Ch. 9: A Slip of the Tongue

This final chapter of this book, and a long-overdue post, is about Lewis' struggle to live out his faith. In it, he begins with a prayer that he prayed. "I had meant to pray that I might so pass through things temporal that I finally lost not the things eternal; I found I had prayed so to pass through things eternal that I finally lost not the things temporal." He adds shortly thereafter, "I thought that what I had inadvertently said very nearly expressed something I had really wished."

On some level, if we are Believers (Christians, the Saved, however you want to put it), we truly want to live lives completely sold-out to God. We want to not even blink an eye when He calls us to do something outside of our comfort zone but to jump up and do it. We want long, intimated conversations with Him where we draw close to Him and allow Him to strip away the things that hinder our walk or make us to attached to this world.

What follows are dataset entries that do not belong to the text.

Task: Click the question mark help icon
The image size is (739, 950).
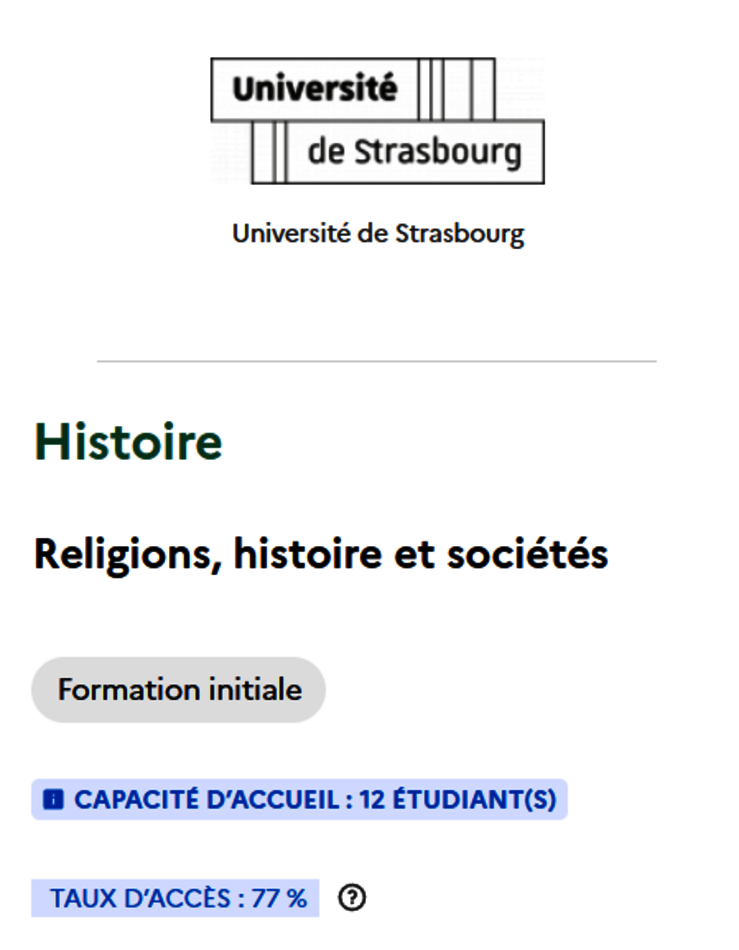Action: (352, 899)
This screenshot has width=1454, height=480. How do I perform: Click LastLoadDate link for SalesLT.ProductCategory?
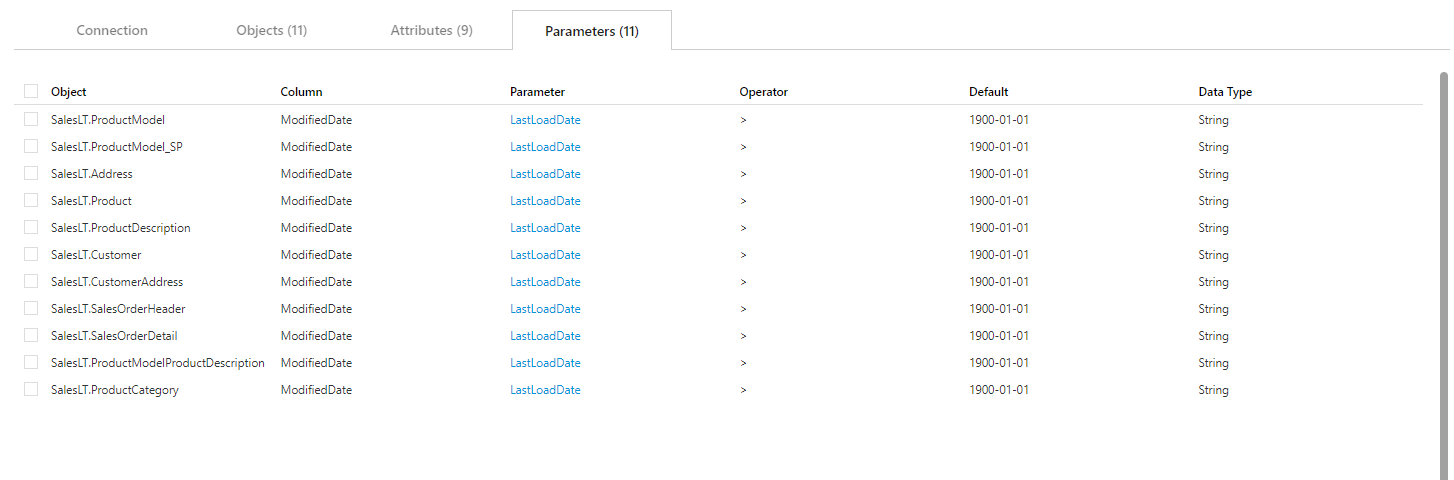pos(545,390)
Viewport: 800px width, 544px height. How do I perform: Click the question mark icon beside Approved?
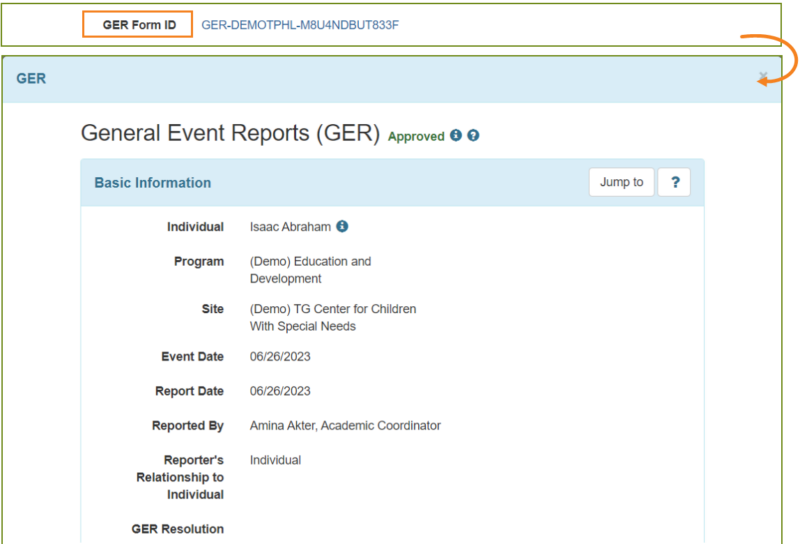point(473,136)
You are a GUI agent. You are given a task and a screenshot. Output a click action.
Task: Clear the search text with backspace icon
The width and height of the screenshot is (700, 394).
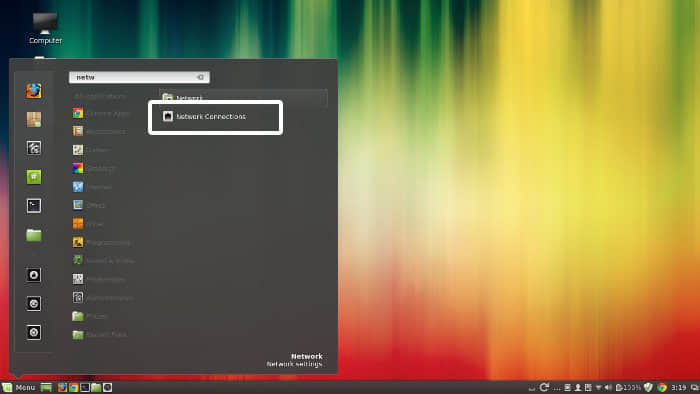[200, 77]
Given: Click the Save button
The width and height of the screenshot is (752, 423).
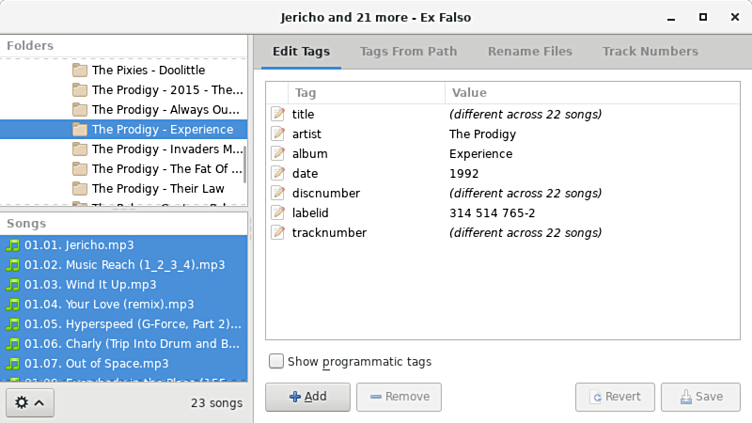Looking at the screenshot, I should pos(700,396).
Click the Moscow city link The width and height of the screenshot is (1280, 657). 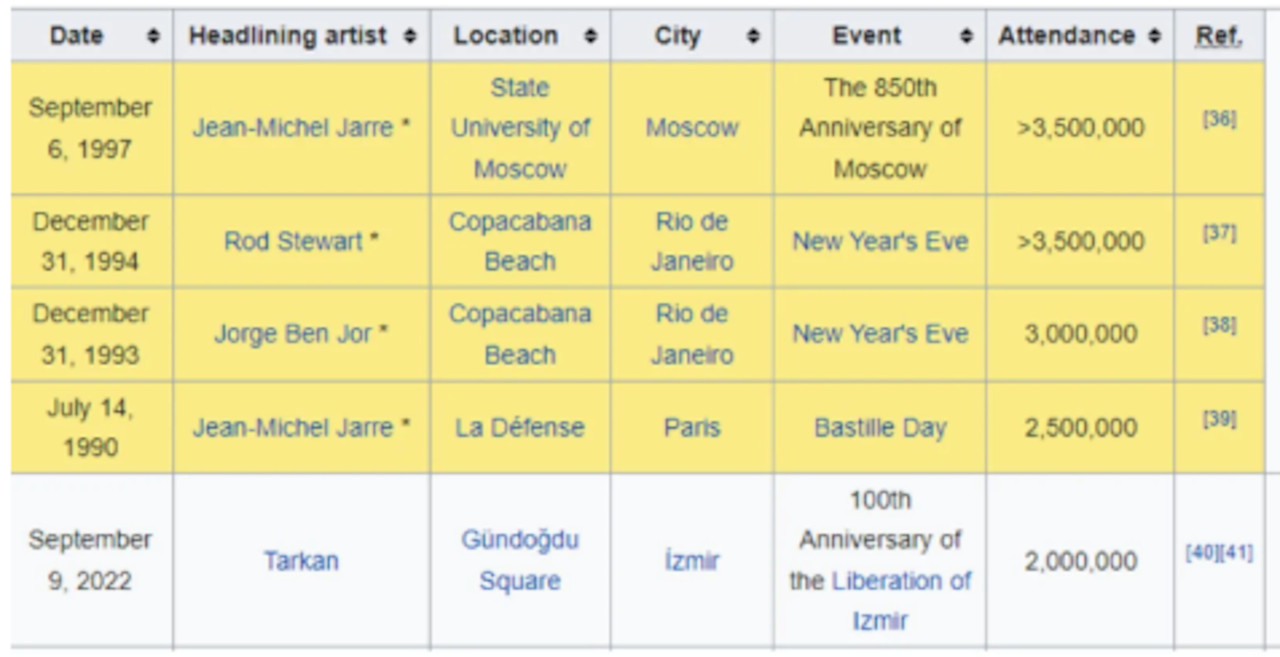point(692,128)
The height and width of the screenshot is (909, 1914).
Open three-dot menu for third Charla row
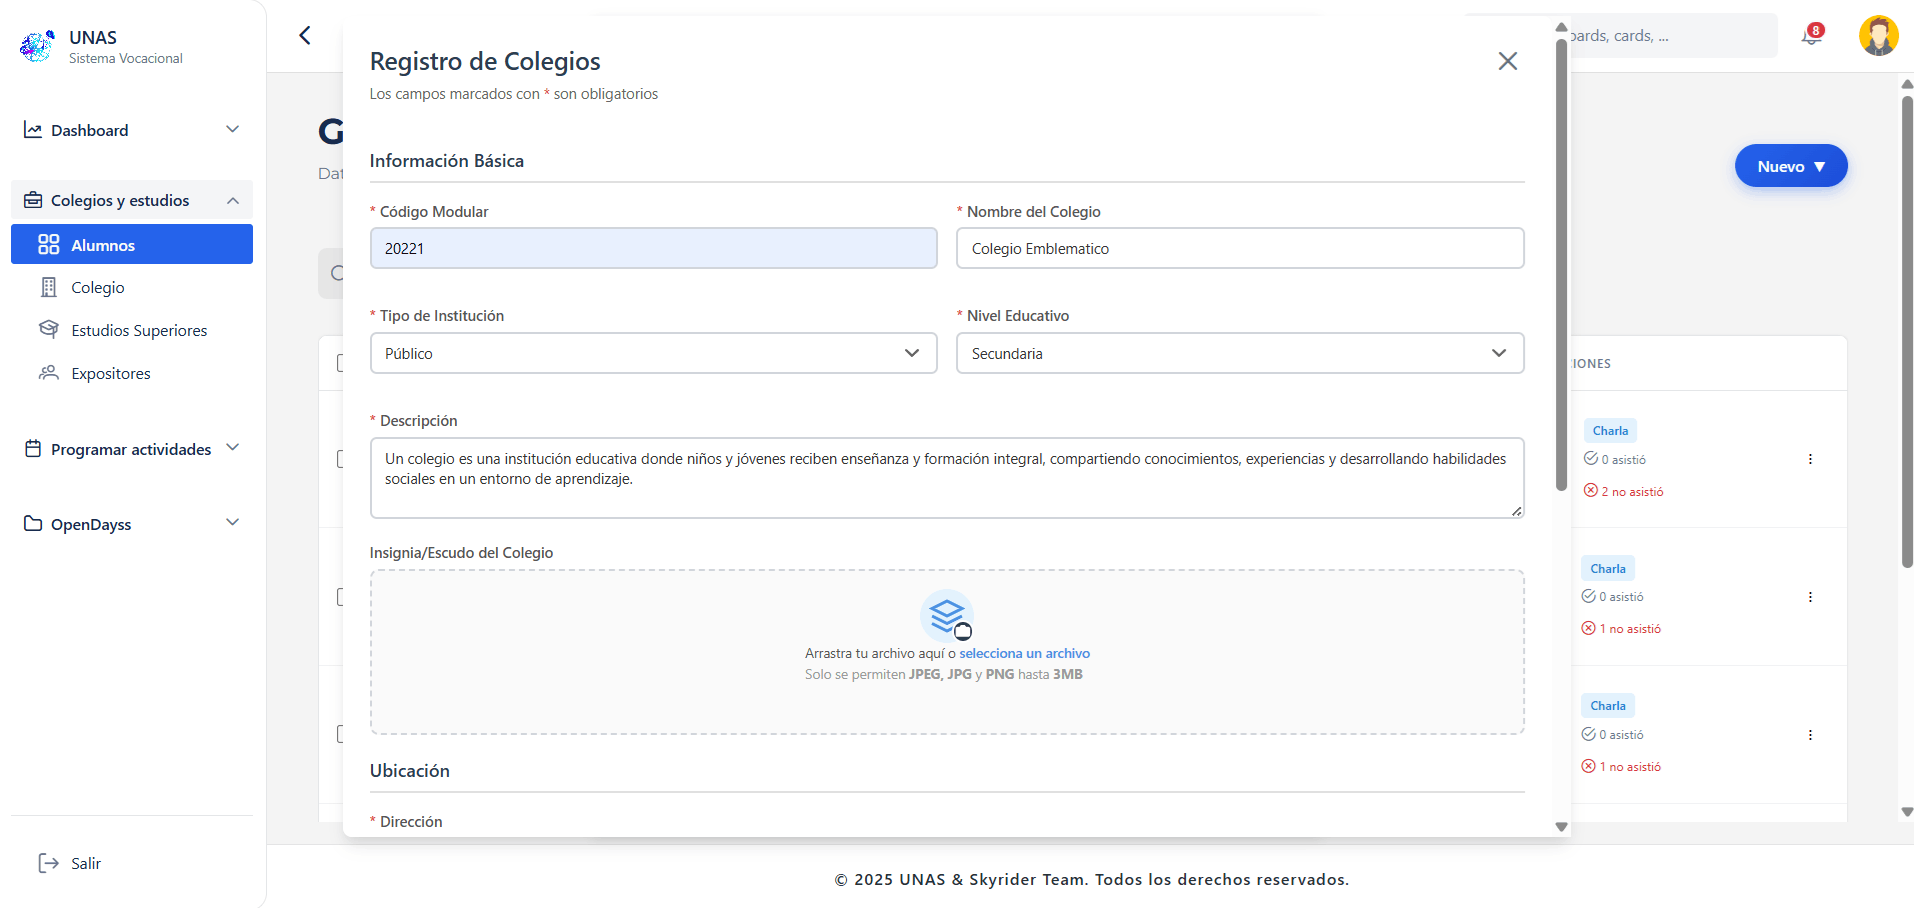1809,735
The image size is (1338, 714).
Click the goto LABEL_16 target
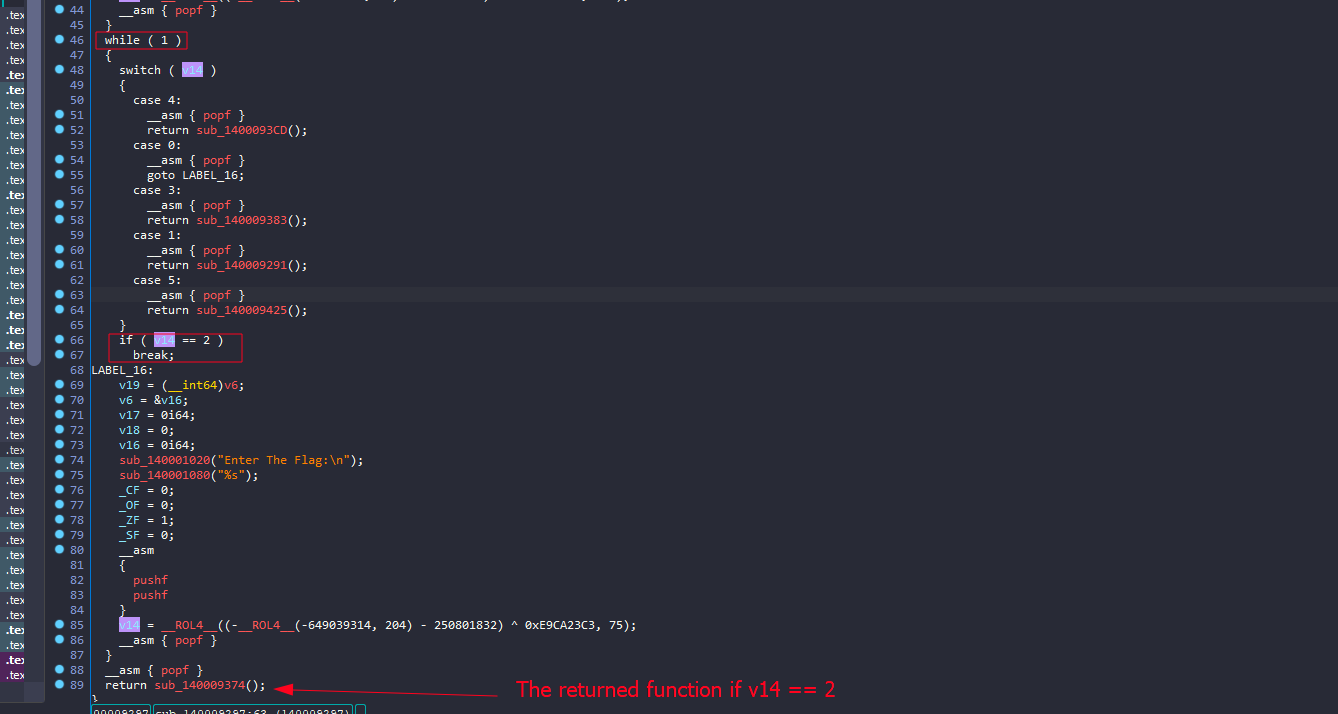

And yet, we are attached to this world, and we do resist getting too close to Him. "I come into the presence of God with a great fear lest anything should happen to me within that presence which will prove too intolerably inconvenient when I have come out again into my 'ordinary' life," writes Lewis.

"Our temptation"--one that we've been looking at during New Life's "Revolutionary" series about the Sermon on the Mount--"is to to look eagerly for the minimum that will be accepted." If I go to church every Sunday, that should be enough, right? If I am charitable to the fellow at the Irving Park exit from Lake Shore Drive, I don't need to be charitable to my neighbor. If I see a woman stranded in a parking lot with a flat tire and it's really hot out, it's sufficient for me to offer up an earnest prayer for someone to help her.

The kicker, though, is that doing the minimum is not enough but neither is doing the maximum. "For it is not so much of our time and so much of our attention that God demands; it is not even all our time and all our attention; it is ourselves. For each of us the Baptist's worlds are true: 'He must increase and I decrease.'"

Lewis goes to address those living "good" lives without God. "He cannot bless us unless He has us...If you have not chosen the Kingdom of God, it will make in the end no difference what you have chosen instead...Does it matter to a man dying in a desert by which choice of route he missed the only well?"

In closing, he acknowledges the struggle that this Christian life presents but exhorts us. "We may never, this side of death, drive the invader out of our territory, but we must be in the Resistance, not in the Vichy (the French who cooperated with the Nazis) government. And this, so far I can yet see, must be begun again every day. Our morning prayer should be that in the Imitation: Da hodie perfecte incipere--grant me to make and unflawed beginning today, for I have done nothing yet."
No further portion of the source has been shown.